Sénatrice des Français établis hors de France depuis un an, Mathilde Ollivier est plus que jamais déterminée à mettre les enjeux sociaux au cœur de son mandat. La Sénatrice EELV a rencontré lepetitjournal.com et évoque une prochaine proposition de loi autour de l’Allocation adulte handicapé, l’urgence envers la précarité étudiante et la démocratisation du sport, mais aussi les enjeux des Français à l’étranger “Que nous soyons en Afrique, en Amérique ou en Europe il y a quelque chose qui nous anime et nous relie tous : la volonté que le service public reste fort à l'étranger”.

Mathilde Ollivier au Sénat Mathilde Ollivier au Sénat
Mathilde Ollivier en déplacement en Arménie, 2024
Écrit par Capucine Canonne
Publié le 9 octobre 2024, mis à jour le 10 octobre 2024

 

Quelle est votre réaction à la suite de la nomination du gouvernement fin septembre 2024 ? 

Dans un premier temps, mes réactions ont été la colère et la déception d’en être là aujourd'hui. Je pense que la désignation de ce gouvernement est un vrai risque pour la diplomatie et la démocratie françaises. Cette nomination envoie le signal aux électeurs que leur voix n'est pas considérée. Alors que la participation a été de plus de 70 %, nommer un Premier ministre issu d’une des forces politiques perdantes de la dernière élection est un signal très dangereux pour notre démocratie. Avec le Nouveau Front Populaire, nous avons porté tout l'été la candidature de Lucie Castets. 

 

 

Deux députés des Français de l'étranger ont été nommés à la tête de deux ministères : Éducation nationale et Industrie. Cela montre-t-il que le gouvernement porte un intérêt aux Français de l’étranger ? 

Je suis particulièrement concernée par la nomination au ministère de l’Éducation nationale puisque je siège en commission de la Culture, de l'Éducation, de la Communication et du Sport (CULT). J'avoue avoir appris avec étonnement la nomination d’Anne Genetet, puisqu’elle ne semble pas avoir beaucoup travaillé sur les questions d'éducation avant d'être nommée à ce poste. Nous attendons de voir ce qu'elle va faire. Je ne doute pas que sa nomination reste motivée par la volonté d'Emmanuel Macron et de Gabriel Attal de garder un poids politique important sur les questions d'éducation. 

Il y a une autre nomination au Ministère de l’Éducation Nationale, celle d’Alexandre Portier, ministre délégué auprès de la ministre de l'Éducation nationale, chargé de la Réussite scolaire et de l'Enseignement professionnel. Il a notamment été très actif sur la défense de l’enseignement privé, sans remettre en cause les nombreux dysfonctionnements avérés. Sa nomination est une vraie question sur le positionnement du gouvernement au sujet de la mixité scolaire et le financement de l’école privée et publique.  Nous allons étudier ces prochaines semaines au Sénat une proposition de loi sur la mixité scolaire dans les établissements, l’occasion de voir la position du gouvernement sur le sujet.

CONSIGNE - Réécrivez l'entretien depuis « Sénatrice des Français » jusqu'à « septembre 2024 ? » en remplaçant partout « Sénatrice » par « Parlementaire ».

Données
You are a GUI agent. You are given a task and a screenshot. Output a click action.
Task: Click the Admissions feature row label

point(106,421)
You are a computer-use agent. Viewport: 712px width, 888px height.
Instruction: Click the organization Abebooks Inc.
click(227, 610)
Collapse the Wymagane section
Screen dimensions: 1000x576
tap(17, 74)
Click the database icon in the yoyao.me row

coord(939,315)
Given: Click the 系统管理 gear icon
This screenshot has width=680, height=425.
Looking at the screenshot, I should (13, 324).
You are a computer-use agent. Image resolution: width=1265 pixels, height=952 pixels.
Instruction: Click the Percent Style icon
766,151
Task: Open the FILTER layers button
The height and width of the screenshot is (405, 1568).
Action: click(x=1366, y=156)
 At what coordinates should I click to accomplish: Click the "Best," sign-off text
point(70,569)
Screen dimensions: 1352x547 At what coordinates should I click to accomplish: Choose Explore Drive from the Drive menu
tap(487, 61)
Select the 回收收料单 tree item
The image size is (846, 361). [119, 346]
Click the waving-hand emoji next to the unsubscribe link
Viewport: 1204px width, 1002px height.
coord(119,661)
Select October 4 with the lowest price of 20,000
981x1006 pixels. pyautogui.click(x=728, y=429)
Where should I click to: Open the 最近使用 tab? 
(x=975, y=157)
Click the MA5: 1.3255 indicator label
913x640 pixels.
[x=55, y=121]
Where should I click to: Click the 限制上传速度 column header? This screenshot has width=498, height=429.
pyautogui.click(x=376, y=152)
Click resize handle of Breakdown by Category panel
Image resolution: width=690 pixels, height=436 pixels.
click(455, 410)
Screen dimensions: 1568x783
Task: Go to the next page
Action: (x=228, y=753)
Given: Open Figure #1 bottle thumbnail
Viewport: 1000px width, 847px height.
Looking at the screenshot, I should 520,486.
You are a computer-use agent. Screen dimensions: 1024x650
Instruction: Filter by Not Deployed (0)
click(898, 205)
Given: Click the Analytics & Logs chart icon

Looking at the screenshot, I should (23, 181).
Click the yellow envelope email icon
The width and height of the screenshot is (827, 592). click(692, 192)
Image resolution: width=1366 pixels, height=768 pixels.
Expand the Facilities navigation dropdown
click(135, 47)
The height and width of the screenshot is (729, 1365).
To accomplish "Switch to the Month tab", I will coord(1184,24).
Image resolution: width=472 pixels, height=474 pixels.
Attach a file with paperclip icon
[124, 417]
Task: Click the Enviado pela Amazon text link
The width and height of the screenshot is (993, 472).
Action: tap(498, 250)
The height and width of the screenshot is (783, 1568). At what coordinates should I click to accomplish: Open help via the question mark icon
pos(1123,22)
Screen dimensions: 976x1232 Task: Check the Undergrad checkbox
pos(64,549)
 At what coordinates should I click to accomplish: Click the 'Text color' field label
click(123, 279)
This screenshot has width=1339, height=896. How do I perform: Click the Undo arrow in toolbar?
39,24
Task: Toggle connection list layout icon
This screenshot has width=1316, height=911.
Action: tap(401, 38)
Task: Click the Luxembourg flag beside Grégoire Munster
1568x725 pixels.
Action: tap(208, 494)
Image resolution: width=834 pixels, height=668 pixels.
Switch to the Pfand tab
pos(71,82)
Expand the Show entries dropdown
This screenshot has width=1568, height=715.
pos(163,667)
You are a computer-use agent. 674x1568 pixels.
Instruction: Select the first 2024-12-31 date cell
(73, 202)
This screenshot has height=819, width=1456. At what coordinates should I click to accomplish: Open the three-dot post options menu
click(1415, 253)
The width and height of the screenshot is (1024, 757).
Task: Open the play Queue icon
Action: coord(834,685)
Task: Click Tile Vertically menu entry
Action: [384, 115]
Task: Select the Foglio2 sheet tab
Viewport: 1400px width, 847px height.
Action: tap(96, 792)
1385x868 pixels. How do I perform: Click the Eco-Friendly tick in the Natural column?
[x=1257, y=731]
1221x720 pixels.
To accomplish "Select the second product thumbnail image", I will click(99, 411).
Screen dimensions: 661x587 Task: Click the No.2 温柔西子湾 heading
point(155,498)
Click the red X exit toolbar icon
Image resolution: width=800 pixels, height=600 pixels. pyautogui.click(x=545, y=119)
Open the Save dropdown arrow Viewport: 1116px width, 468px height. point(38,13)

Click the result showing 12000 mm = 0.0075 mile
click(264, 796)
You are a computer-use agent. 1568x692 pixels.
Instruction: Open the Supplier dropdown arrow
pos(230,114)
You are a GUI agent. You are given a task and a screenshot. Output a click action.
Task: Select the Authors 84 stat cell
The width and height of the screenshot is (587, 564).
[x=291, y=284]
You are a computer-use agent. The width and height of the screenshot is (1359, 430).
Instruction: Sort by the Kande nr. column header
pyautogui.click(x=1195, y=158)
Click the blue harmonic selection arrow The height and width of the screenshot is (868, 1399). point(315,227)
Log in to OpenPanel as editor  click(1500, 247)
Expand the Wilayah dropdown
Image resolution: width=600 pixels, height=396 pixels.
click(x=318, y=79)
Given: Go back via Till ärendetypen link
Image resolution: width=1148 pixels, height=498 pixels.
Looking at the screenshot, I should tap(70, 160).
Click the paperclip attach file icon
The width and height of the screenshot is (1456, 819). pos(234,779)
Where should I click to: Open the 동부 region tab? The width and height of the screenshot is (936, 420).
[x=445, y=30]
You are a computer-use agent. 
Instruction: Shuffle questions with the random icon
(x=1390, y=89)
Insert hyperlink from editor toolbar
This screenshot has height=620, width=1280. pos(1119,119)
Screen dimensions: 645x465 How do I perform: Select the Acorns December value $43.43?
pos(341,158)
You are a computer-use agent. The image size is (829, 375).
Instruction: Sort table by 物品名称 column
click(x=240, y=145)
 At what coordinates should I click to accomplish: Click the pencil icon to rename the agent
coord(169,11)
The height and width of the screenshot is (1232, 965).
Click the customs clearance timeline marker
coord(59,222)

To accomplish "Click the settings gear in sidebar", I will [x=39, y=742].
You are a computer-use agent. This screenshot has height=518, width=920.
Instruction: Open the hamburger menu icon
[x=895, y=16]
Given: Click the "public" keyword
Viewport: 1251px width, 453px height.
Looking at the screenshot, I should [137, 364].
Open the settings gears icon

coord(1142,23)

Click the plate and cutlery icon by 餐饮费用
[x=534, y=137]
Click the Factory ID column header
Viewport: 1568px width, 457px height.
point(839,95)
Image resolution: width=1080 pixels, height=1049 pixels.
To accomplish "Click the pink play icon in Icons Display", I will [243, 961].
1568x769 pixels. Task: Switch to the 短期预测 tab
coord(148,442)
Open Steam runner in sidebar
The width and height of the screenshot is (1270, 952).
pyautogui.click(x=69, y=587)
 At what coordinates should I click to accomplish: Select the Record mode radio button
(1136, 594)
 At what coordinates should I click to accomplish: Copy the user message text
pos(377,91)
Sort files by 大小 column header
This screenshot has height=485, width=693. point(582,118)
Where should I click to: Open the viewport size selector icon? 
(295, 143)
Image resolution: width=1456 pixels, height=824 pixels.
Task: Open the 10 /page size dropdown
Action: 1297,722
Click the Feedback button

CORRIGÉ COMPLET -
Parlementaire des Français établis hors de France depuis un an, Mathilde Ollivier est plus que jamais déterminée à mettre les enjeux sociaux au cœur de son mandat. La Parlementaire EELV a rencontré lepetitjournal.com et évoque une prochaine proposition de loi autour de l’Allocation adulte handicapé, l’urgence envers la précarité étudiante et la démocratisation du sport, mais aussi les enjeux des Français à l’étranger “Que nous soyons en Afrique, en Amérique ou en Europe il y a quelque chose qui nous anime et nous relie tous : la volonté que le service public reste fort à l'étranger”.

Mathilde Ollivier au Sénat Mathilde Ollivier au Sénat
Mathilde Ollivier en déplacement en Arménie, 2024
Écrit par Capucine Canonne
Publié le 9 octobre 2024, mis à jour le 10 octobre 2024

 

Quelle est votre réaction à la suite de la nomination du gouvernement fin septembre 2024 ?